#### [Problem details]
In full and without edits, write out the data that follows.

[Data in this exercise]

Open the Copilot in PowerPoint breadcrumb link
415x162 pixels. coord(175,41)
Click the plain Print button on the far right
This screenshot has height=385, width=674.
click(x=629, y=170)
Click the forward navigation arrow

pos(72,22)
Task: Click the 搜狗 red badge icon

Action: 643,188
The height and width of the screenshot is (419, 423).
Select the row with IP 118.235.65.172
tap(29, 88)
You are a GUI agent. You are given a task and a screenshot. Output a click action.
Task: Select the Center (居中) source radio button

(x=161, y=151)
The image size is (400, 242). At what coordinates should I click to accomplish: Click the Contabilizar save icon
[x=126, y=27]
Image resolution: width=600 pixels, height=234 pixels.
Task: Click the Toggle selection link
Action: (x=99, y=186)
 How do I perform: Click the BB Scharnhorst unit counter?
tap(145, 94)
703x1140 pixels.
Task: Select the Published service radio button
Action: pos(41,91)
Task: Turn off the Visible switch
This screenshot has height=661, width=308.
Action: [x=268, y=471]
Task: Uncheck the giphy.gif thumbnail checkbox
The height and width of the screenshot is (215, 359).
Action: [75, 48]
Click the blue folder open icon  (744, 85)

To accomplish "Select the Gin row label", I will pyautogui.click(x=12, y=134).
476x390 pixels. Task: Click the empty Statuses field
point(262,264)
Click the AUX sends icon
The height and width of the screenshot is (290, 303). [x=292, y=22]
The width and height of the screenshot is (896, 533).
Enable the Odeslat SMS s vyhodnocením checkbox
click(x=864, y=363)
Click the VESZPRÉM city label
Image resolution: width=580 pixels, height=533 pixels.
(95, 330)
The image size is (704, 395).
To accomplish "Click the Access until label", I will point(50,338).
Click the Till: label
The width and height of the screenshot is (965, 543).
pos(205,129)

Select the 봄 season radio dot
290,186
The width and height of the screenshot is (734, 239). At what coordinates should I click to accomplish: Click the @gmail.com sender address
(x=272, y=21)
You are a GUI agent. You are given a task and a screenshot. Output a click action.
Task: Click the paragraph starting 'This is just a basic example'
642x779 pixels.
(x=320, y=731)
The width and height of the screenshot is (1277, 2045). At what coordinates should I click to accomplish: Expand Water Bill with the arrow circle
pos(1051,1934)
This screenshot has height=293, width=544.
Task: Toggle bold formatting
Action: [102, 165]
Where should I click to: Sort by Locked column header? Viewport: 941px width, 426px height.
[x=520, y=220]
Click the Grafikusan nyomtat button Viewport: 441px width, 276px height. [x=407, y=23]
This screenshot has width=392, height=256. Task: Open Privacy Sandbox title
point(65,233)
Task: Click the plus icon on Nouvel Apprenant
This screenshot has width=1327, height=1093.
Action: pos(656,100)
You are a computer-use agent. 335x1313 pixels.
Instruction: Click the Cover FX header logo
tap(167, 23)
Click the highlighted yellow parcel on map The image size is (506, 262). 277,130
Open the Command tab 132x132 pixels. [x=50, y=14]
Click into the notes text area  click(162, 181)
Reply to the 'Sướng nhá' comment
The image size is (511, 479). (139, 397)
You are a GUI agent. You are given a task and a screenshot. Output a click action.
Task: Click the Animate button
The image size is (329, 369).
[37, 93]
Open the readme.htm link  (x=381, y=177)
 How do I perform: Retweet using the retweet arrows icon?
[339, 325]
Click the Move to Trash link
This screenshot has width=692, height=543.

[/Data in this exercise]

#### [Your solution]
Open the Copilot in PowerPoint breadcrumb link
415x162 pixels. coord(175,41)
Click the plain Print button on the far right
This screenshot has height=385, width=674.
click(x=629, y=170)
Click the forward navigation arrow

pos(72,22)
Task: Click the 搜狗 red badge icon

Action: 643,188
The height and width of the screenshot is (419, 423).
Select the row with IP 118.235.65.172
tap(29, 88)
You are a GUI agent. You are given a task and a screenshot. Output a click action.
Task: Select the Center (居中) source radio button

(x=161, y=151)
The image size is (400, 242). At what coordinates should I click to accomplish: Click the Contabilizar save icon
[x=126, y=27]
Image resolution: width=600 pixels, height=234 pixels.
Task: Click the Toggle selection link
Action: (x=99, y=186)
 How do I perform: Click the BB Scharnhorst unit counter?
tap(145, 94)
703x1140 pixels.
Task: Select the Published service radio button
Action: pos(41,91)
Task: Turn off the Visible switch
This screenshot has height=661, width=308.
Action: [x=268, y=471]
Task: Uncheck the giphy.gif thumbnail checkbox
The height and width of the screenshot is (215, 359).
Action: [75, 48]
Click the blue folder open icon  (744, 85)

To accomplish "Select the Gin row label", I will pyautogui.click(x=12, y=134).
476x390 pixels. Task: Click the empty Statuses field
point(262,264)
Click the AUX sends icon
The height and width of the screenshot is (290, 303). [x=292, y=22]
The width and height of the screenshot is (896, 533).
Enable the Odeslat SMS s vyhodnocením checkbox
click(x=864, y=363)
Click the VESZPRÉM city label
Image resolution: width=580 pixels, height=533 pixels.
(95, 330)
The image size is (704, 395).
To accomplish "Click the Access until label", I will point(50,338).
Click the Till: label
The width and height of the screenshot is (965, 543).
pos(205,129)

Select the 봄 season radio dot
290,186
The width and height of the screenshot is (734, 239). At what coordinates should I click to accomplish: Click the @gmail.com sender address
(x=272, y=21)
You are a GUI agent. You are given a task and a screenshot. Output a click action.
Task: Click the paragraph starting 'This is just a basic example'
642x779 pixels.
(x=320, y=731)
The width and height of the screenshot is (1277, 2045). At what coordinates should I click to accomplish: Expand Water Bill with the arrow circle
pos(1051,1934)
This screenshot has height=293, width=544.
Task: Toggle bold formatting
Action: [102, 165]
Where should I click to: Sort by Locked column header? Viewport: 941px width, 426px height.
[x=520, y=220]
Click the Grafikusan nyomtat button Viewport: 441px width, 276px height. [x=407, y=23]
This screenshot has width=392, height=256. Task: Open Privacy Sandbox title
point(65,233)
Task: Click the plus icon on Nouvel Apprenant
This screenshot has width=1327, height=1093.
Action: pos(656,100)
You are a computer-use agent. 335x1313 pixels.
Instruction: Click the Cover FX header logo
tap(167, 23)
Click the highlighted yellow parcel on map The image size is (506, 262). 277,130
Open the Command tab 132x132 pixels. [x=50, y=14]
Click into the notes text area  click(162, 181)
Reply to the 'Sướng nhá' comment
The image size is (511, 479). (139, 397)
You are a GUI agent. You are given a task and a screenshot. Output a click action.
Task: Click the Animate button
The image size is (329, 369).
[37, 93]
Open the readme.htm link  (x=381, y=177)
 How do I perform: Retweet using the retweet arrows icon?
[339, 325]
Click the Move to Trash link
This screenshot has width=692, height=543.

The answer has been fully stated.